-- GOAL OF THE EXERCISE --
Up to and including the line that contains "You are a computer-use agent. Image", reproduce every line exactly, beginning with the first line below.

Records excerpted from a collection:
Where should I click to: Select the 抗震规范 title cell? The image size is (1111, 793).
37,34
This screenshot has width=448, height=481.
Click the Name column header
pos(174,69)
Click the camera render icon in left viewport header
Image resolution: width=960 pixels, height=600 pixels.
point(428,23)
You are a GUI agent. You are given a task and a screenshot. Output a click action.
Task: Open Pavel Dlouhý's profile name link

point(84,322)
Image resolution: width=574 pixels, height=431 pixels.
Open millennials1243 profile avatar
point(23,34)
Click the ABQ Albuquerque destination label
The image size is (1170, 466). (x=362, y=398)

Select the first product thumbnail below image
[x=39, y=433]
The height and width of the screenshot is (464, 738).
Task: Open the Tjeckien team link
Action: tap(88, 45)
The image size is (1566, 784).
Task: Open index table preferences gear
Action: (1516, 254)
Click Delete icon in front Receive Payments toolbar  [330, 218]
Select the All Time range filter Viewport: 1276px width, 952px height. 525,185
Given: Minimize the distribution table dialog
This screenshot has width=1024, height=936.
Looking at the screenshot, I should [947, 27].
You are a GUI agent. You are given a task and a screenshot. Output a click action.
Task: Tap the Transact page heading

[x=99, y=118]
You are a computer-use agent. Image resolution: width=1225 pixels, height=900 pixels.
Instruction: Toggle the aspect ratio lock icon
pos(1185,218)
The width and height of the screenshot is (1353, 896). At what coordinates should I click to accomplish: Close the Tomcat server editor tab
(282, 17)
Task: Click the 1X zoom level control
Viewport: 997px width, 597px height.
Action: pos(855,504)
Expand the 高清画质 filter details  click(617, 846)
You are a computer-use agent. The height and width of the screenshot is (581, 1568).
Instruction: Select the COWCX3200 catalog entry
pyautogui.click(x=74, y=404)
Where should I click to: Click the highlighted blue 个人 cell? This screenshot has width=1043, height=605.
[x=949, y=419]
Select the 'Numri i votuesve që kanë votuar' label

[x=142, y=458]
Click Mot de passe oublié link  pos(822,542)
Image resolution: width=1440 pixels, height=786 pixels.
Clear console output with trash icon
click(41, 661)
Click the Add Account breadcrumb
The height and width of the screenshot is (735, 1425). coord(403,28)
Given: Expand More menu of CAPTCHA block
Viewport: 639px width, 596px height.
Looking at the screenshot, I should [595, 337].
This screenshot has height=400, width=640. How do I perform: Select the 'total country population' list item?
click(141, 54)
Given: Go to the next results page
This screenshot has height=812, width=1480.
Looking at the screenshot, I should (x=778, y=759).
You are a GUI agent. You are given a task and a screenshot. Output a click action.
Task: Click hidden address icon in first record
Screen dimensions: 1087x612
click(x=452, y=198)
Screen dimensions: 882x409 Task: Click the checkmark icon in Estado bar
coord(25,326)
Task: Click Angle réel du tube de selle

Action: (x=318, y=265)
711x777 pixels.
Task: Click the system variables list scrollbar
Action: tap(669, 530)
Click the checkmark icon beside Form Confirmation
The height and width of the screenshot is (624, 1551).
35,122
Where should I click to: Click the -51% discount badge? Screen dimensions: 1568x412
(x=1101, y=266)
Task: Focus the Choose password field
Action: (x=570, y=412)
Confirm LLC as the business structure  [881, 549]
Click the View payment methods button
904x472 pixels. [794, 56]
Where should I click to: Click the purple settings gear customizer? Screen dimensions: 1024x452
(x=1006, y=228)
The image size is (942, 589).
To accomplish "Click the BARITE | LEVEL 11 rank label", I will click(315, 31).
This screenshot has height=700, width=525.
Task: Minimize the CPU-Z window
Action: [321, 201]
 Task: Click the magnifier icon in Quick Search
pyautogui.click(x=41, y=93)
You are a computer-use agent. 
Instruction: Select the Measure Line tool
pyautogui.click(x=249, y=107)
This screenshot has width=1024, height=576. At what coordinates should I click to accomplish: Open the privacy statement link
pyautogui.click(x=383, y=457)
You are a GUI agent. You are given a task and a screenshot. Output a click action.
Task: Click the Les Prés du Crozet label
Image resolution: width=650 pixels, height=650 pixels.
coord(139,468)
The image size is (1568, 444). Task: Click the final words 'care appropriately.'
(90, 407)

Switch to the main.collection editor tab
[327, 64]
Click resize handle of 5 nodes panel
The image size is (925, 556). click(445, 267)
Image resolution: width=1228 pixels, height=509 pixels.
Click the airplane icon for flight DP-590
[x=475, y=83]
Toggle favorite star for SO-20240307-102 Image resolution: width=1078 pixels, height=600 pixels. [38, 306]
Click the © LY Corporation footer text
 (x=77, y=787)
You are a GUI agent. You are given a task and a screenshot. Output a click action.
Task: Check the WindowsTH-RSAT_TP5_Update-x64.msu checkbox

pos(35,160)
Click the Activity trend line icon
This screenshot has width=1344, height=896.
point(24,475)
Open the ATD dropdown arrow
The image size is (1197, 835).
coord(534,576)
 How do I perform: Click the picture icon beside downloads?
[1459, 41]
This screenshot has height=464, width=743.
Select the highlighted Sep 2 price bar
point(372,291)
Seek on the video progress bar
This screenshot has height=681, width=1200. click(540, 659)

-- RESPONSE BELOW --
Where should I click to: Select the 抗震规范 title cell? The image size is (1111, 793).
37,34
This screenshot has width=448, height=481.
Click the Name column header
pos(174,69)
Click the camera render icon in left viewport header
Image resolution: width=960 pixels, height=600 pixels.
point(428,23)
You are a GUI agent. You are given a task and a screenshot. Output a click action.
Task: Open Pavel Dlouhý's profile name link

point(84,322)
Image resolution: width=574 pixels, height=431 pixels.
Open millennials1243 profile avatar
point(23,34)
Click the ABQ Albuquerque destination label
The image size is (1170, 466). (x=362, y=398)

Select the first product thumbnail below image
[x=39, y=433]
The height and width of the screenshot is (464, 738).
Task: Open the Tjeckien team link
Action: tap(88, 45)
The image size is (1566, 784).
Task: Open index table preferences gear
Action: (1516, 254)
Click Delete icon in front Receive Payments toolbar  [330, 218]
Select the All Time range filter Viewport: 1276px width, 952px height. 525,185
Given: Minimize the distribution table dialog
This screenshot has width=1024, height=936.
Looking at the screenshot, I should [947, 27].
You are a GUI agent. You are given a task and a screenshot. Output a click action.
Task: Tap the Transact page heading

[x=99, y=118]
You are a computer-use agent. Image resolution: width=1225 pixels, height=900 pixels.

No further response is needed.